Uma para as batatas, as couves, e as cebolas, ainda fumegantes, outra para o bacalhau, um delicioso bacalhau que então havia e a que chamavam de cura inglesa, uma terceira para polvo, seco, mas devidamente batido e demolhado, e a quarta para o molho.

A melhor das recordações que guardo é do molho, onde nós mergulhávamos a garfa- da antes de a levar à boca. Bebia-se um divino falerno tinto da Costa de Anelhe pela mesma caneca, à roda. Tudo conforme Deus manda, avançavam de lá os postres. Rabana- das, letria, doces de jerimum, bolinhos de bacalhau, figos secos, nozes, peras bêbadas, um cálice do Três Velhotes, uma taça de champanhe.

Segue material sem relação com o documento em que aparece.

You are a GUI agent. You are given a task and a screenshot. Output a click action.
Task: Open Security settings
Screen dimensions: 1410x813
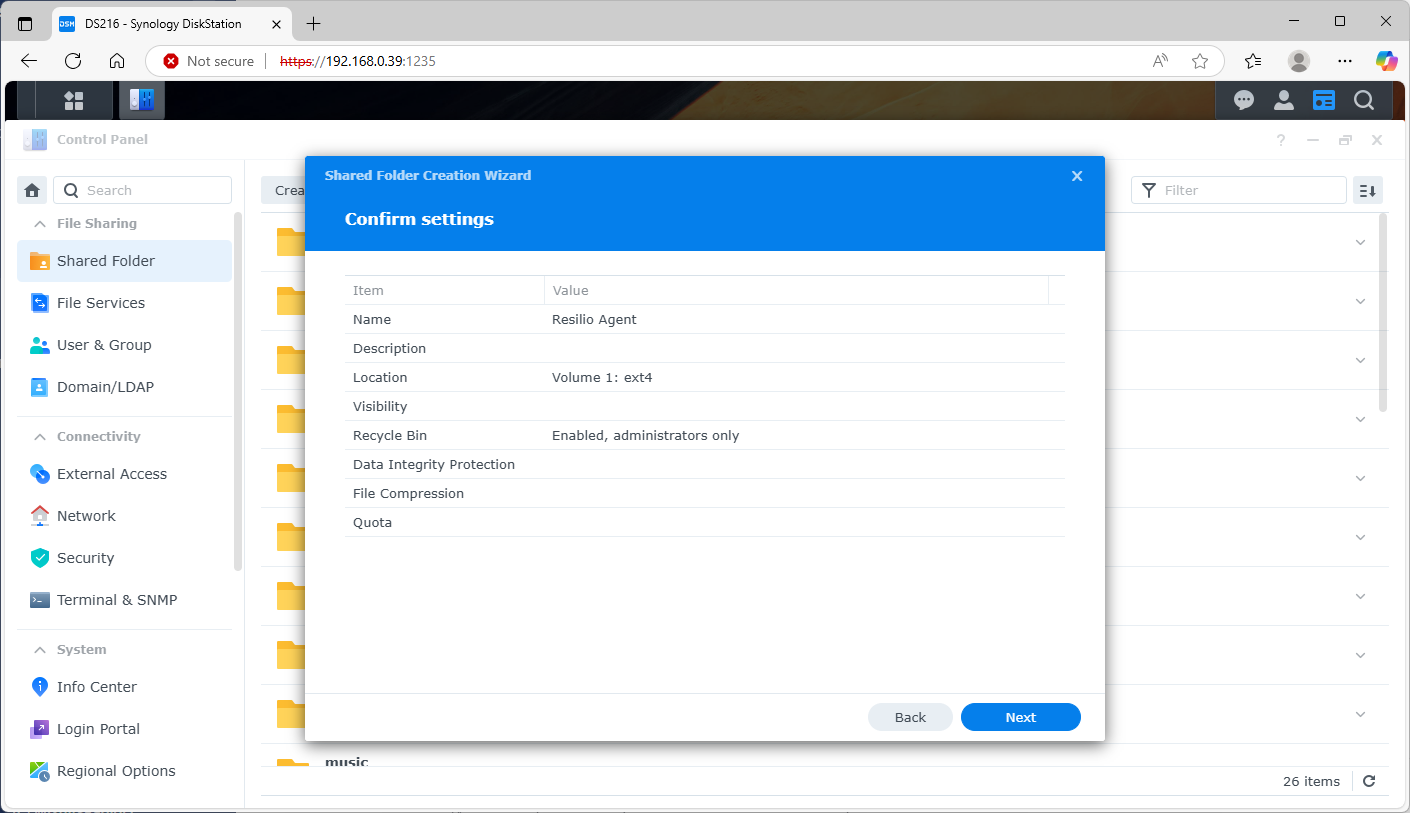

Oferecida a mesa, voltávamos ao jogo do pinhão. Missa do galo, pelo menos na minha aldeia, não havia. Mas no dia 25 ninguém faltava às Três Missas de Natal, tida como arma infalível contra as arremetidas do diabo. No caso de nos aparecer o porco sujo, bastava dizer: “Valham-me a Três Missinhas do Natal”, para ele dar um estouro como uma castanha no assador.

Por isso, pela meia-noite, o mais tardar, obrigavam-nos a ir para a cama. Seria bonito dizer aqui que sonhávamos com o Menino Jesus. Mas não quero mentir. Se algum sonho bom nos embalava o sono, era o de ter- mos ganho ao jogo dos pinhões.